#### Pixel coordinate grounding data
○ ○ ○
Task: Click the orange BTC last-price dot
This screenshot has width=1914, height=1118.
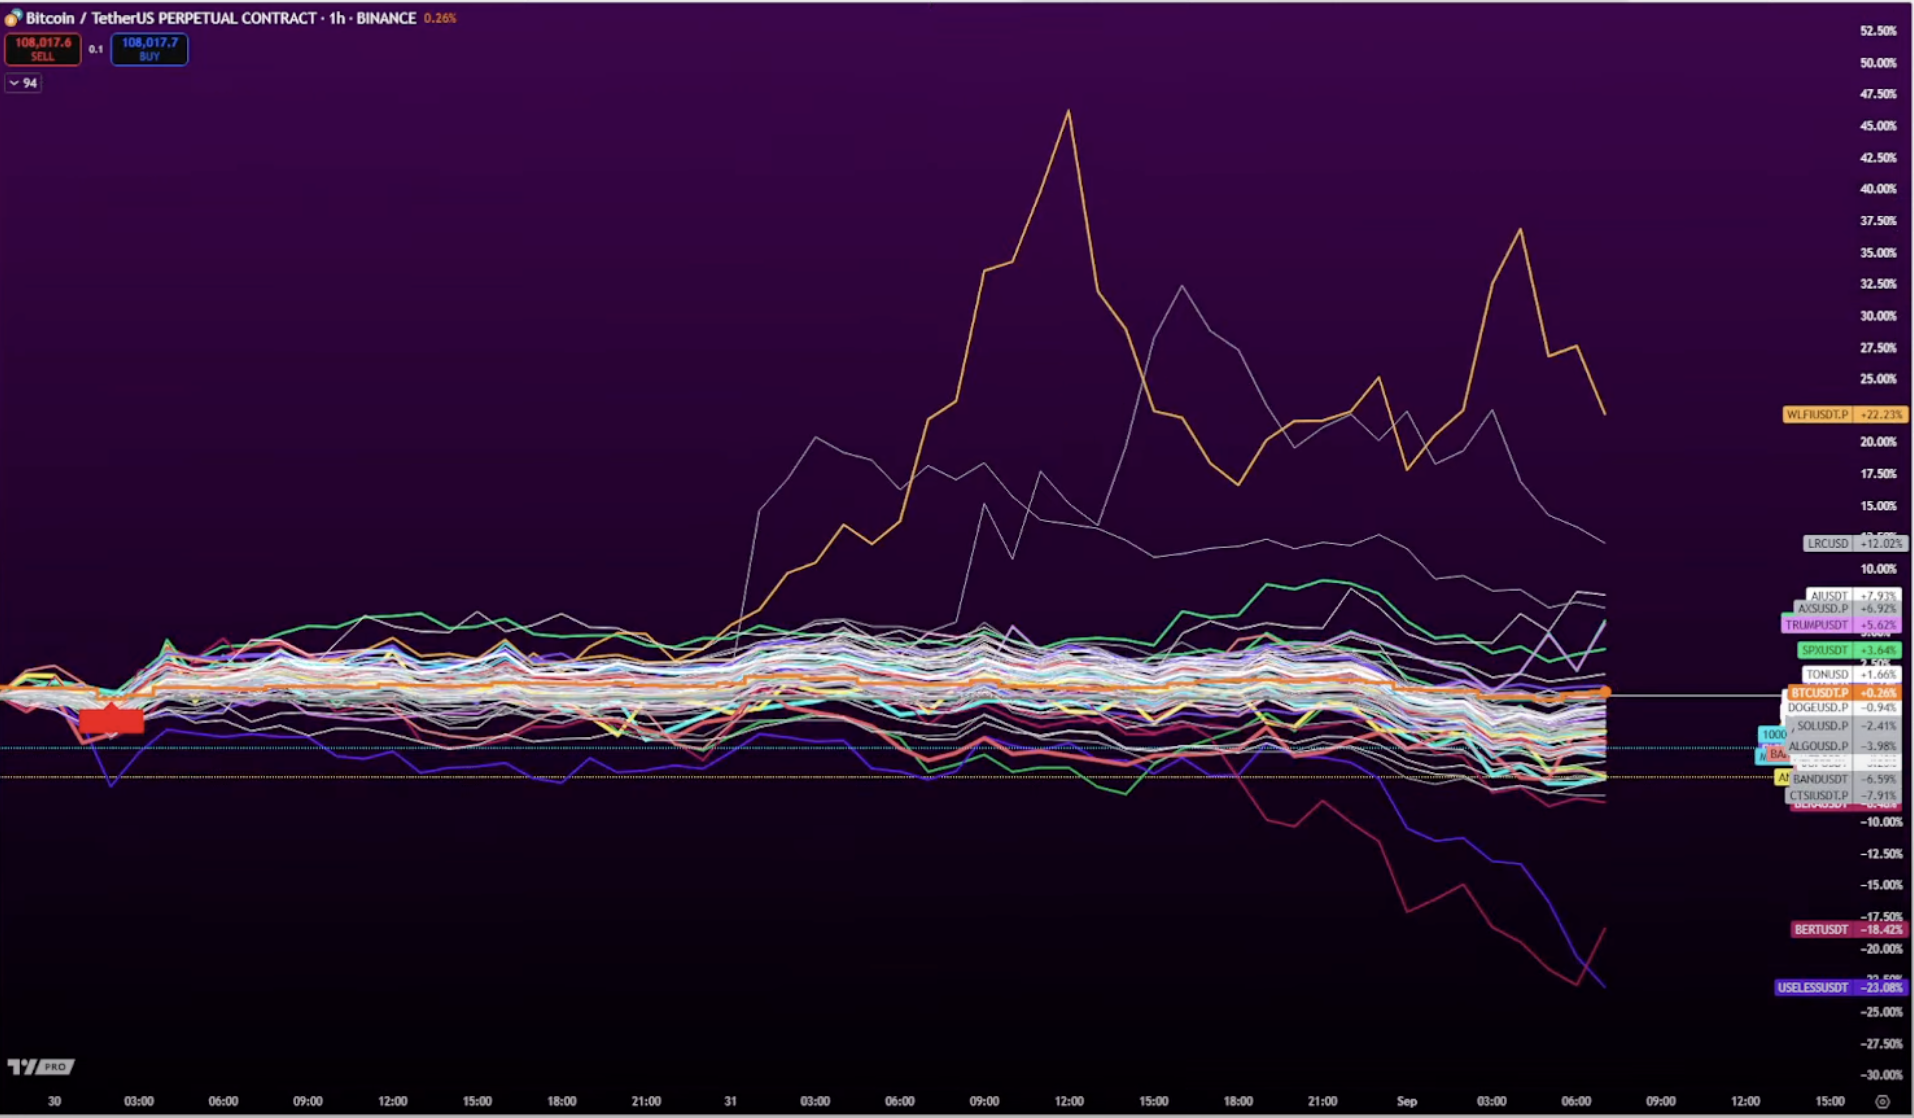Action: coord(1605,692)

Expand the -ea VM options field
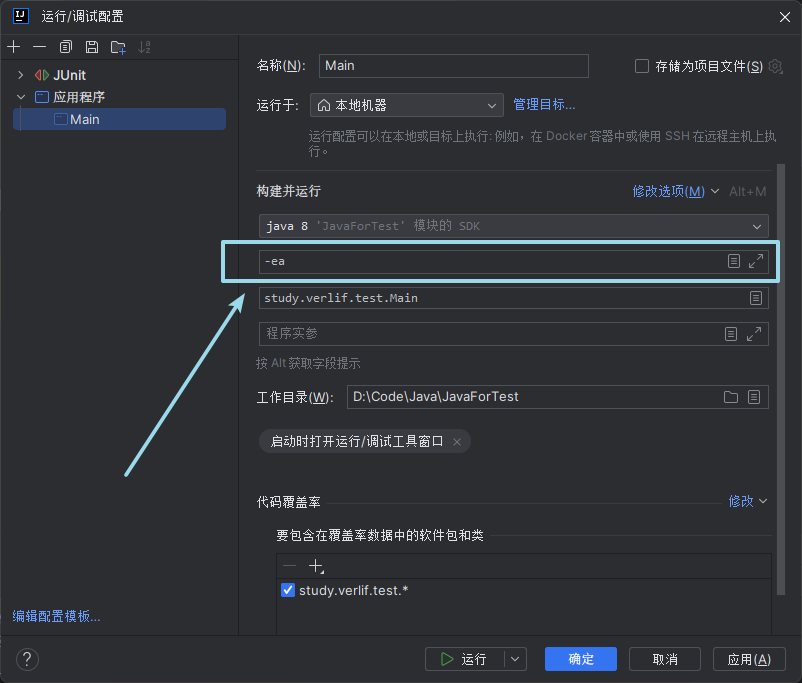coord(756,261)
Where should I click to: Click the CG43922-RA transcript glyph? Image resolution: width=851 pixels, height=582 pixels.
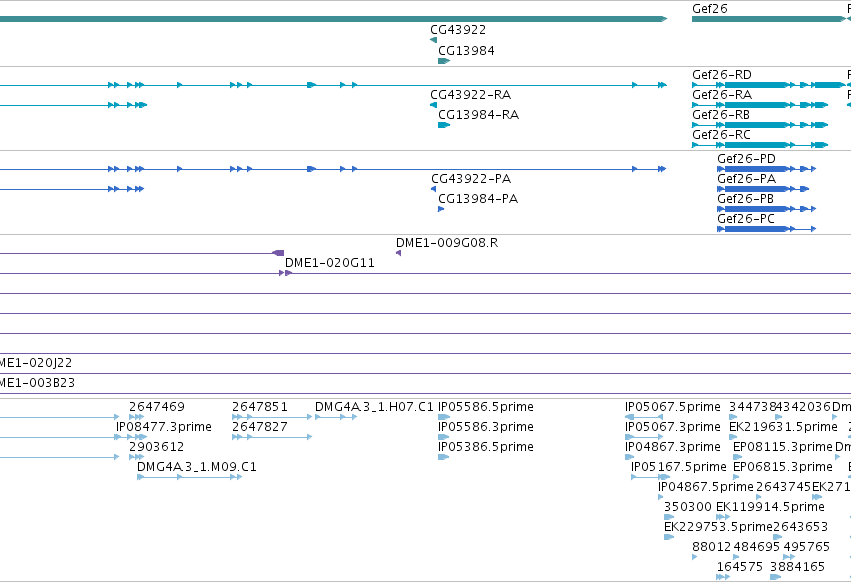coord(433,105)
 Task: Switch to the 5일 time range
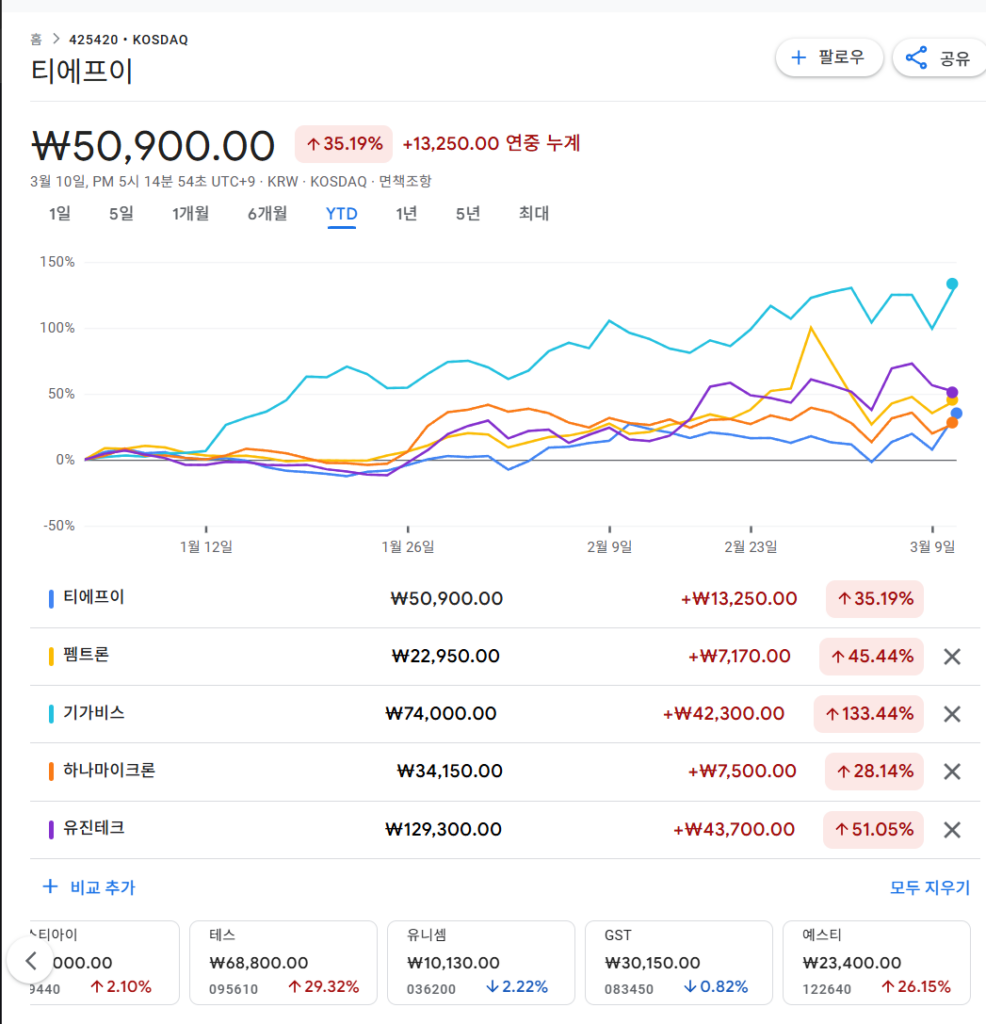pos(121,213)
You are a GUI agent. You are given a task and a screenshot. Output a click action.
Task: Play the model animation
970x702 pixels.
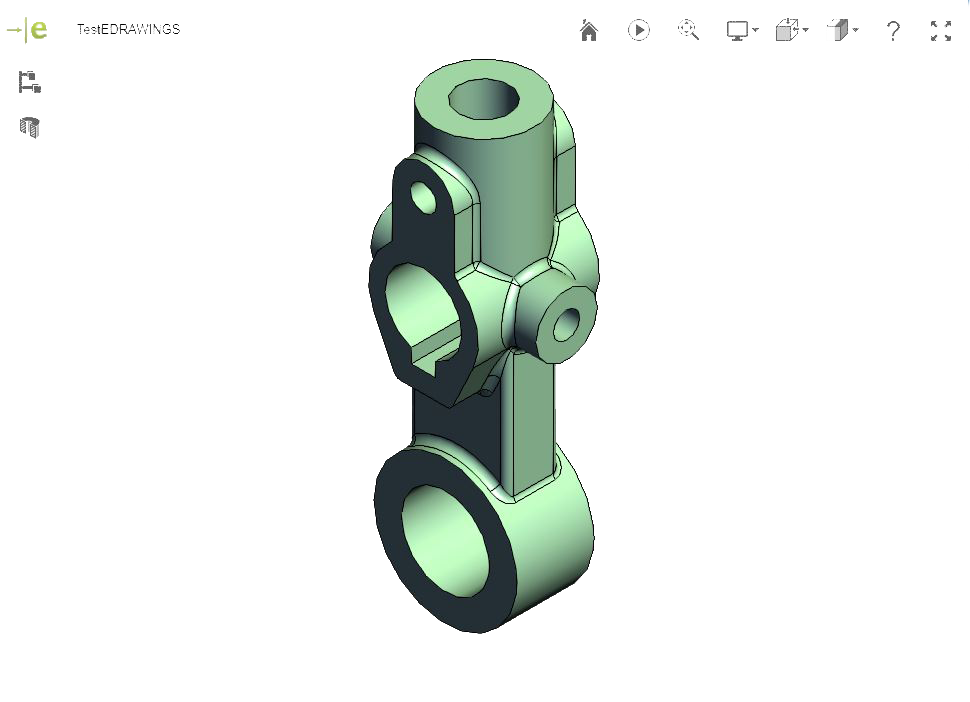[639, 31]
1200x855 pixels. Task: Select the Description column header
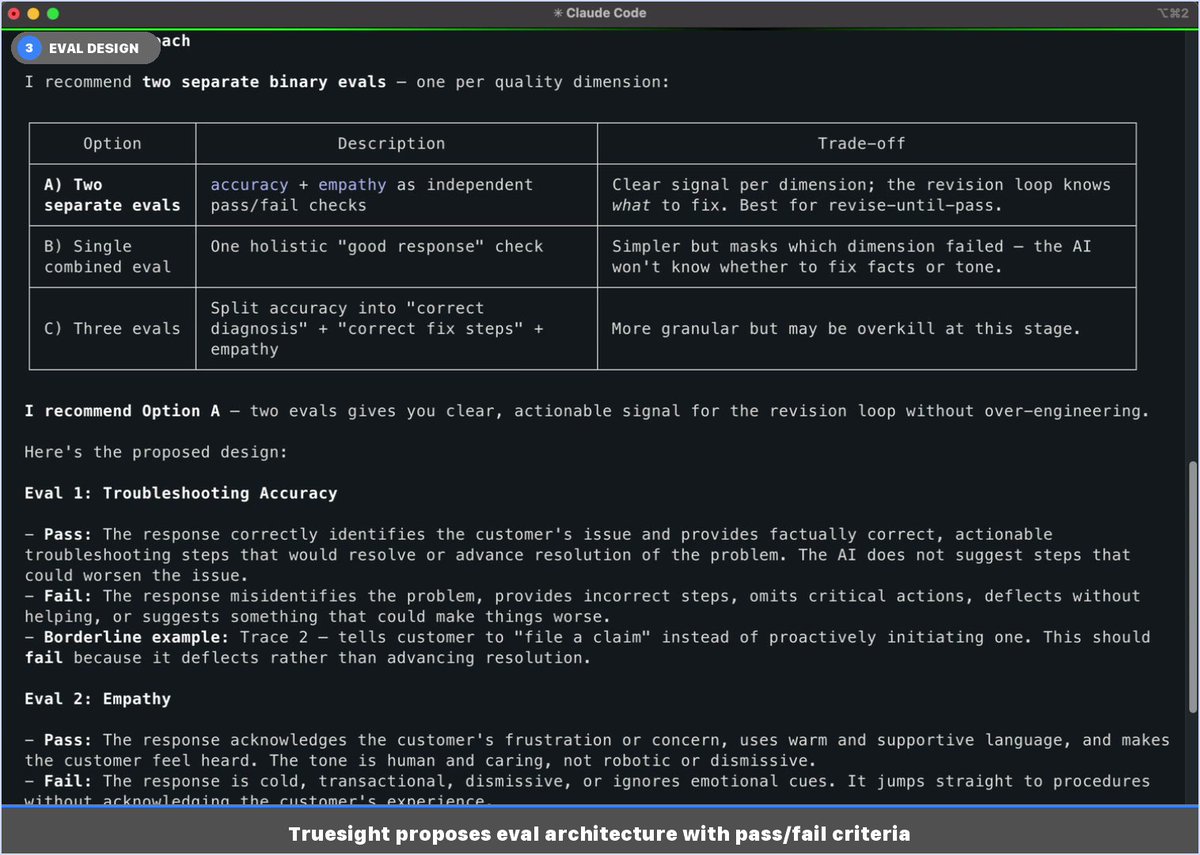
○ ○ ○
#### TASK REQUIREMENTS
Repeat only the lines from the line with "Expand the -ea VM options field" to the end of the entries, including both the first and the last line, and drop every picture.

#### FINISHED TASK
Expand the -ea VM options field
coord(756,261)
Where should I click to: Click the CG43922-RA transcript glyph? Image resolution: width=851 pixels, height=582 pixels.
coord(433,105)
 Task: Switch to the 5일 time range
pos(121,213)
You are a GUI agent. You are given a task and a screenshot. Output a click action.
Task: Play the model animation
970x702 pixels.
[639, 31]
1200x855 pixels. Task: Select the Description column header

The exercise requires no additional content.